Police arrested 21-year-old Mohammed Hassan Hanif of the Unit block of East Sixth Street in Lansdale Aug. 21 and charged him with multiple felonies including possession with intent to deliver a controlled substance and possession with intent to deliver a designer drug.

Authorities said they first suspected Hanif was selling drugs in April after receiving a tip that he was distributing LSD in Lansdale.

The Lansdale Borough Police and the Montgomery County District Attorney's Drug Task Force learned Hanif planned to sell what they believed was LSD in Hatfield Township, according to reports.

Investigators conducted two controlled buys of the substance, one in late April and another in late May.

After each purchase, detectives recovered two tabs of the drug, which appeared similar in size and shape to LSD. But tests revealed the substance actually contained synthetic phenethylamines, including 25C-NBOMe and 25I-NBOMe, according to authorities.

Known as "25-I" or "N-Bomb," the drug mimics the effects of LSD, police said. Authorities said this is the first time they dealt with this designer drug in Montgomery County.

The relatively unknown drug is causing alarm in other parts of the country, like Richmond, Va.

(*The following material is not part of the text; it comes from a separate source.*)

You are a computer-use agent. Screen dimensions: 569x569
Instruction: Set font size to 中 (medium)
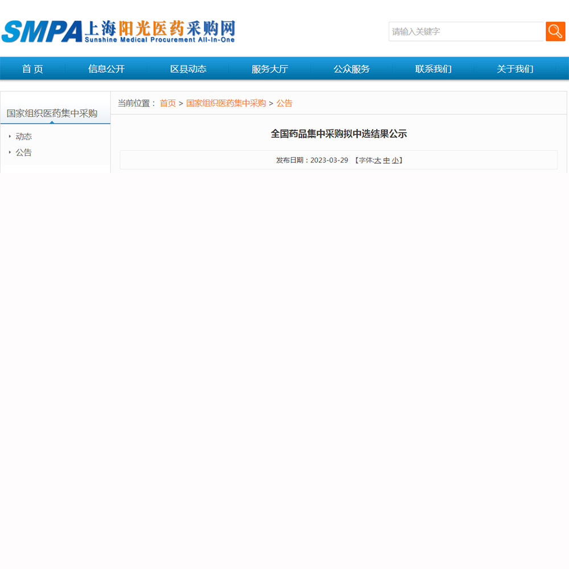point(386,160)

NBC12 reported in February 2012 that medical personnel handled at least five overdose cases in just one weekend. At least two of the patients had bleeding in the brain after overdosing, NBC12 reports.

The substance can come in powder form or as a liquid solution, and may be soaked onto blotter paper or laced on food, according to the U.S. Drug Enforcement Agency, which declared synthetic phenethylamines as illegal for two years in November 2013.

"These compounds have been linked to the deaths of at least 19 Americans aged 15 to 29 between March of 2012 and August of 2013," the DEA stated in a November 2013 news release. "The NOBMe compounds are substantially more potent than other hallucinogenic compounds, and the data suggest that extremely small amounts of these drugs can cause seizures, cardiac and respiratory arrest, and death."

The DEA and the U.S. Department of Health and Human Services are evaluating the substance to determine if it should be made permanently illegal.

Hanif is being held in the Montgomery County Correctional Facility on $20,000 cash bail, court records show.

A preliminary hearing for the suspect is scheduled for Sept. 4.